DIRECTIONS FOR THIS TASK: How do the lines read from the one holding "989x597 pixels. At" through the last line of the listing? Set them down exactly, pictures omitted.

══ INPUT ══

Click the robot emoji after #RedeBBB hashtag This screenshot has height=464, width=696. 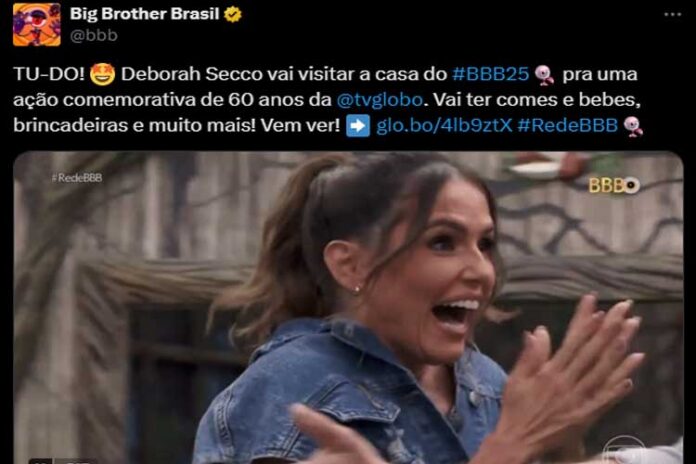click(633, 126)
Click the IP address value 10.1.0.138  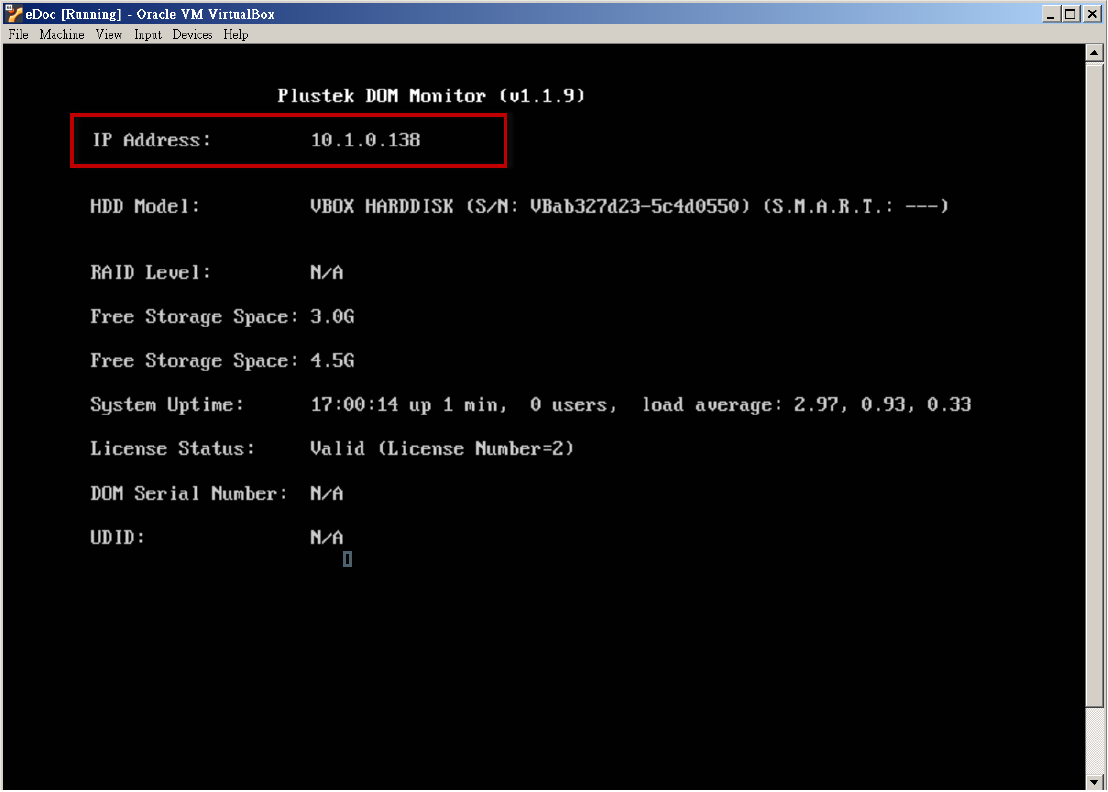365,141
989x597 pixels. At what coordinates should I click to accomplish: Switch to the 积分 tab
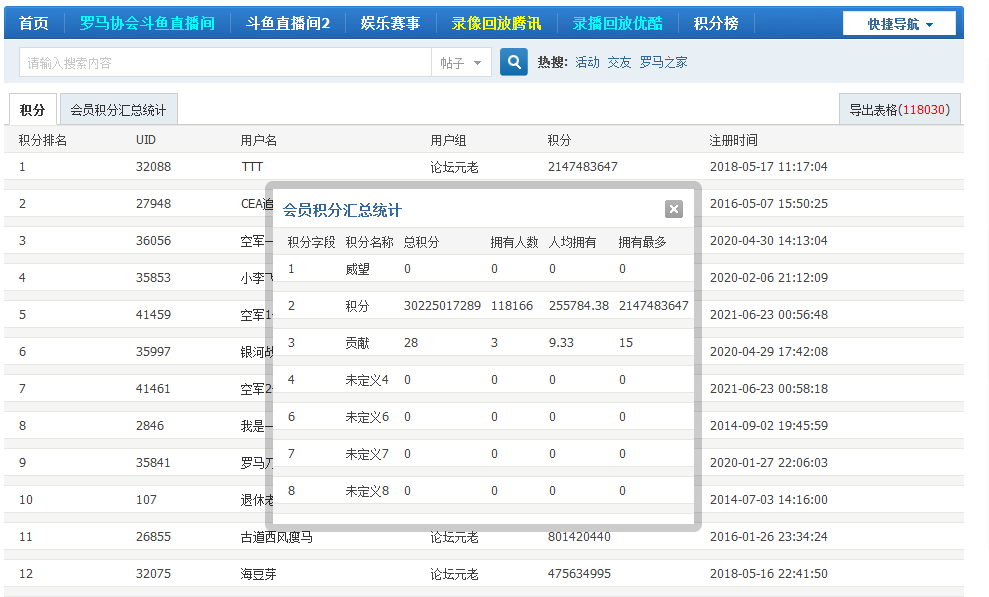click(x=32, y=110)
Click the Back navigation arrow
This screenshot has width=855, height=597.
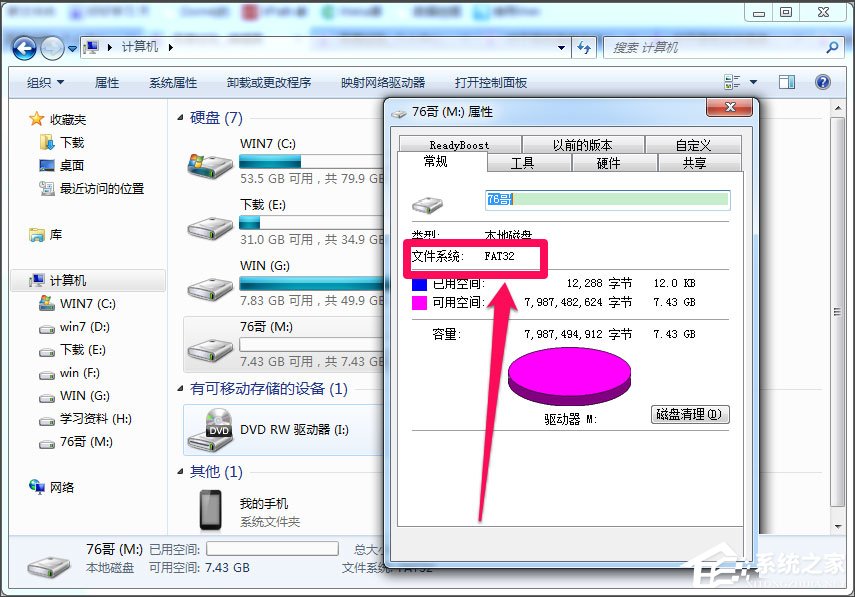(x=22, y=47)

═══

OUTPUT FOR THIS TASK:
989x597 pixels. At what coordinates should I click to accomplish: Switch to the 积分 tab
click(x=32, y=110)
Click the Back navigation arrow
This screenshot has width=855, height=597.
(x=22, y=47)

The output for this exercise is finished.